Four years after the holding companies decided to refrain from releasing their operating unit revenues to the media, PRWeek's rankings, as part of our Agency Business Report, still tell an important story.
Financial benchmarks are a vital way to measure the PR industry's performance, particularly now that such important gains are being made. Combined with limited data from the holding companies, we can build a reasonably good picture of the state of the industry.
But what began as a united front among holding companies is now fraying a bit - not enough to hope that we'll have a full rankings table soon, but enough to show that individual priorities are more compelling than the legislation that reportedly motivated the decision initially.
The most interesting variation in agency response is in disclosure of headcount. None of the Omnicom firms disclosed staff numbers, in a show of unity that can only be truly mandated at the top. Interpublic, on the other hand, had all but one, Weber Shandwick, disclosing headcount. One IPG firm, MWW Group, even disclosed revenues, in a flat-out repudiation of the Sarbanes-Oxley mandate.
WPP was consistent only in its inconsistency. Ogilvy disclosed headcount, but Hill & Knowlton, Burson-Marsteller, and GCI Group did not.
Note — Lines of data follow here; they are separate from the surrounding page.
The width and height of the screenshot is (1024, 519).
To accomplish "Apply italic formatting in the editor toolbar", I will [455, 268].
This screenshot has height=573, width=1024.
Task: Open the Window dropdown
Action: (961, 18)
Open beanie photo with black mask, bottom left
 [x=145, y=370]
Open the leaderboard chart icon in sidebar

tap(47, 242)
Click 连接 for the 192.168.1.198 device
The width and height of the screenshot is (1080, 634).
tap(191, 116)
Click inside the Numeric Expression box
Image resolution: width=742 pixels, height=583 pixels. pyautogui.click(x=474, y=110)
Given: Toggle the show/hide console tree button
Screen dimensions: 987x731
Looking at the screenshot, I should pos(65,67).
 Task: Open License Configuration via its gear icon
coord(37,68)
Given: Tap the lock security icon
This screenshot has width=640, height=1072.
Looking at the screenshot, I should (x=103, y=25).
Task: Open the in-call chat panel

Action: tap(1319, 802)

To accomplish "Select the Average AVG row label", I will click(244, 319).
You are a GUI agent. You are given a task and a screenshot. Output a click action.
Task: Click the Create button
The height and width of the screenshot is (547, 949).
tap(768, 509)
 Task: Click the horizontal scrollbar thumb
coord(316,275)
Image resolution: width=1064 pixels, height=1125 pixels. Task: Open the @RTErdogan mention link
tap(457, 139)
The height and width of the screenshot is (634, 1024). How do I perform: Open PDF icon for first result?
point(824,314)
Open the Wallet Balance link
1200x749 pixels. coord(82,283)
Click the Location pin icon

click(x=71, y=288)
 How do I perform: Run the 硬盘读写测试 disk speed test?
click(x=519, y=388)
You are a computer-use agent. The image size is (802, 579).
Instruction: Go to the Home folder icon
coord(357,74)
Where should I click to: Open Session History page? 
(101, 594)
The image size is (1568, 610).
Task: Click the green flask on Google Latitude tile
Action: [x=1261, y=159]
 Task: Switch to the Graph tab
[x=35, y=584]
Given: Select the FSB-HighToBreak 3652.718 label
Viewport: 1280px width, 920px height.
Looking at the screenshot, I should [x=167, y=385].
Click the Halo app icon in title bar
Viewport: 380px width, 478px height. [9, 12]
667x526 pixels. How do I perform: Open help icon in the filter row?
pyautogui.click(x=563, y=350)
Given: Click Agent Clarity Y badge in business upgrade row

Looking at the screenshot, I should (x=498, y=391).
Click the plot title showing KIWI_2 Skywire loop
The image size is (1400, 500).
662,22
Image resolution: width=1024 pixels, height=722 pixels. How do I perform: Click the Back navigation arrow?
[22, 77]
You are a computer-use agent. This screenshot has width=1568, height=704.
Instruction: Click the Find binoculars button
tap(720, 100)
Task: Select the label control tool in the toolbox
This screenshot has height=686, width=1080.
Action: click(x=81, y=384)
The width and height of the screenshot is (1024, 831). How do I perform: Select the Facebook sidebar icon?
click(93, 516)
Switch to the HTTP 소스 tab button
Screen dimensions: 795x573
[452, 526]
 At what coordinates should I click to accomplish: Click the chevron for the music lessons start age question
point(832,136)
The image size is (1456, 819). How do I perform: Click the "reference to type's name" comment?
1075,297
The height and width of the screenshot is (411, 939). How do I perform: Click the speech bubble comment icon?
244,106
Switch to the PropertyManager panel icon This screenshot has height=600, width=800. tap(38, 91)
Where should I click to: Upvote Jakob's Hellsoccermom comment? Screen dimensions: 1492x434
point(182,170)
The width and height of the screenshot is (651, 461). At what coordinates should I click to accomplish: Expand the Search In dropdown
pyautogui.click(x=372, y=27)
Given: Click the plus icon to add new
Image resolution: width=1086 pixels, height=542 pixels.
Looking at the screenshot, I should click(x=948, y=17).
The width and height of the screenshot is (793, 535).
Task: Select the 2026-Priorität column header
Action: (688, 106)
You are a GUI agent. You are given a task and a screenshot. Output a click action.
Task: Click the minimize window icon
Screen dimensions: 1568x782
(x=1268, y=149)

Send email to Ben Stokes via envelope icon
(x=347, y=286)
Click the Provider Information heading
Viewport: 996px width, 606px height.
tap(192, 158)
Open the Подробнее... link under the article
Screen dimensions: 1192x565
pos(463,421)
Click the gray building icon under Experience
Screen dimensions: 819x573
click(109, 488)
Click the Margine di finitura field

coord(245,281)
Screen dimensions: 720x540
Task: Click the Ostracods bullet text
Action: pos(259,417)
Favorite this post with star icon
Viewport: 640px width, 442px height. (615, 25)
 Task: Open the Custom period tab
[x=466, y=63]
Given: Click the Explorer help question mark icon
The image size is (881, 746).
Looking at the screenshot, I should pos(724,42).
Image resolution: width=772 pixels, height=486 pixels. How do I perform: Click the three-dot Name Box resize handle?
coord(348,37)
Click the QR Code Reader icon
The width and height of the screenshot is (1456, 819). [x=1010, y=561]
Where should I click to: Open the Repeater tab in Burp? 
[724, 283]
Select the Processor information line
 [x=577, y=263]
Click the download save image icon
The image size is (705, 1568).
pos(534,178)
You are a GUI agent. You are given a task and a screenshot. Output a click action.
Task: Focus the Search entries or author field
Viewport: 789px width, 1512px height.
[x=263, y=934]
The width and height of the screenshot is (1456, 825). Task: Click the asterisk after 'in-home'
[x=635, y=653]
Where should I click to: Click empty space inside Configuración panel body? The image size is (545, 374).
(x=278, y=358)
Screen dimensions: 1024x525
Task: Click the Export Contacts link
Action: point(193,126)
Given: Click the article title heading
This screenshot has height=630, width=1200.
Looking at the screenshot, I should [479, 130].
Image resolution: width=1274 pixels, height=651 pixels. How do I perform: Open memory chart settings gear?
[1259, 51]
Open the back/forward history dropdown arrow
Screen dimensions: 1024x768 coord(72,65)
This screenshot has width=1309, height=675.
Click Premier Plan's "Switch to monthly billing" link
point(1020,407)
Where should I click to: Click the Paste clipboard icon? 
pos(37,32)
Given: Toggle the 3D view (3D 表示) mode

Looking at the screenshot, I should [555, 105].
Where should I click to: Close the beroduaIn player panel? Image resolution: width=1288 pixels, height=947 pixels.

Cohn & Wolfe, taking the whole issue to the extreme, declined even to participate in our annual Agency Profiles, for reasons related to internal decision making at the financial level.
We ask for holding-company agency revenues, but know better than to expect it. We continue to dedicate significant space to PR's largest players, in spite of their refusal to put their numbers up against rivals. But the inconsistency in how they respond to corporate parents' edicts reveals much about the arbitrary nature of their position. We're determined to tell the agency business story in an inclusive, responsible way, and we'll continue to press holding companies to rethink their stance.